Ignoró mi pregunta ostentosamente.

—Nuestros mejores cerebros han estado trabajando durante cinco años en lo que ve usted aquí. Ya ha llegado el momento de probarlo. Primero haremos un viaje corto, sólo hasta la Luna y volver. Más tarde, nos adentraremos en los cielos, hasta el nuevo mundo que el Señor ha prometido revelarme, para que los pioneros puedan establecer su asentamiento. Después de eso… una nave tras otra, una deslumbrante arca tras otra, hasta que todos los israelitas que hay en AEgyptus hayan alcanzado la Tierra Prometida… —Sus ojos resplandecían—. ¡Por fin éste es nuestro Éxodo! ¿Qué le parece, doctor ben-Simeón?

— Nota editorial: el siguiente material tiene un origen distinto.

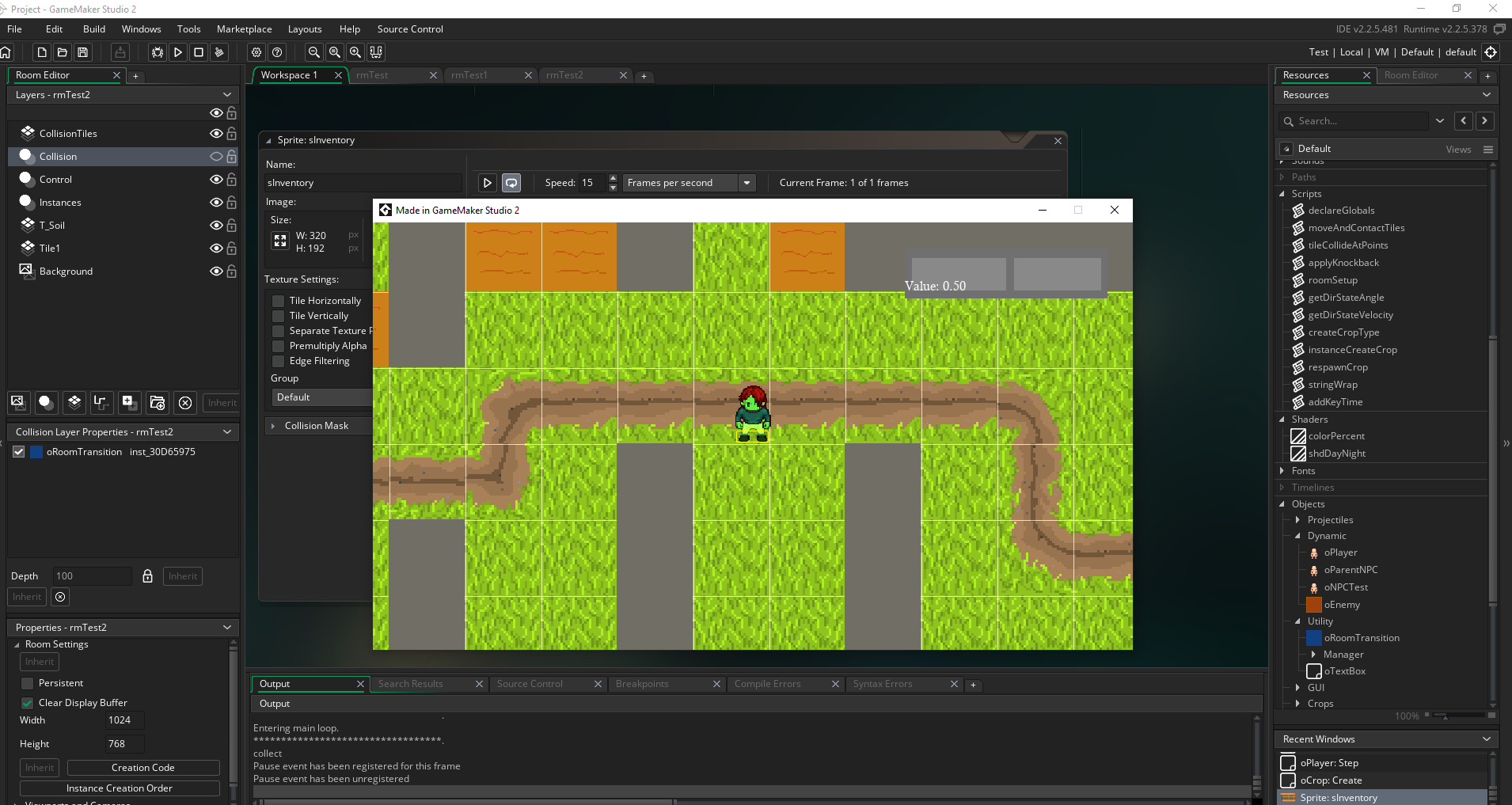Open the Frames per second dropdown
The height and width of the screenshot is (805, 1512).
[746, 183]
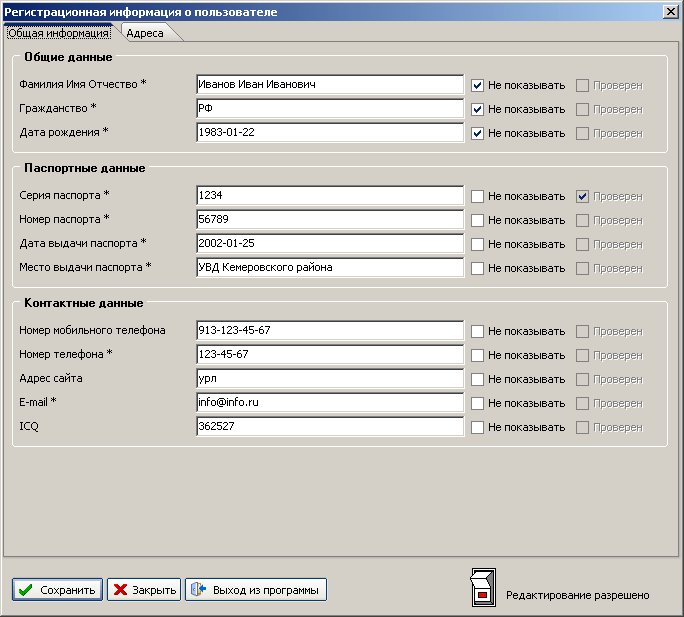Screen dimensions: 684x617
Task: Switch to the Адреса tab
Action: pos(145,33)
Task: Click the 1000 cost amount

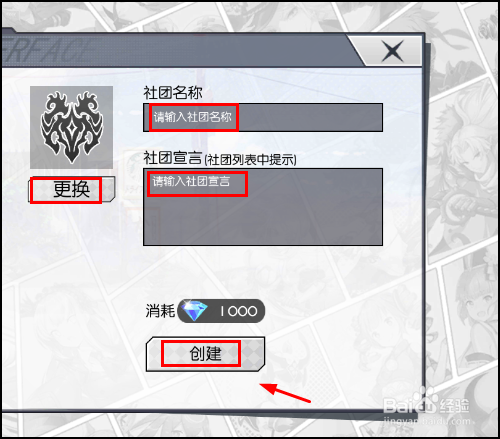Action: pos(238,311)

Yo pensé que todo aquello era una locura de la más peligrosa clase, y Moisés un lunático que estaba conduciendo a su pueblo —y a mí—, a un desastre de proporciones cataclísmicas. Aquello era un sueño, una desenfrenada y febril fantasía. Habría preferido que hubiera dicho que íbamos a rendir culto a aquella cosa con címbalos e incienso que lo de subirnos a ella para marcharnos hacia las tinieblas del espacio. Pero Moisés estaba tan eufórico, con tan encendido fervor, que resultaba impensable ponerle ninguna objeción. Me cogió del brazo y me llevó (prácticamente me arrastró), hacia la ladera, hacia la mismísima área de trabajo. De cerca, la nave espacial era enorme y, sin embargo, al mismo tiempo, de una endeblez que daba pena. Él golpeó su flanco y sonó hueco, Había gruesos cables grises por todas partes y maquinaria cuya naturaleza yo no podía siquiera atisbar a comprender. Hombres y mujeres jóvenes de mirada ensimismada corrían de un lado a otro, transportando piezas y gritándose instrucciones los unos a los otros como si estuvieran tratando de superarse en la dedicación a su tarea. Moisés levantó una estrecha escalera y me hizo gestos para que le siguiera. Entramos en una especie de cabina, en el estrecho morro de la nave interestelar. En aquel espacio mínimo y falto de aire vi pantallas, cuadrantes, más cables y otras cosas que escapaban a mi comprensión. Por debajo de la cabina, una escalera en espiral conducía a una cámara destinada a que la tripulación pudiera dormir, y más abajo aún, se encontraban los cohetes que enviarían el Arca del Éxodo hacia los cielos.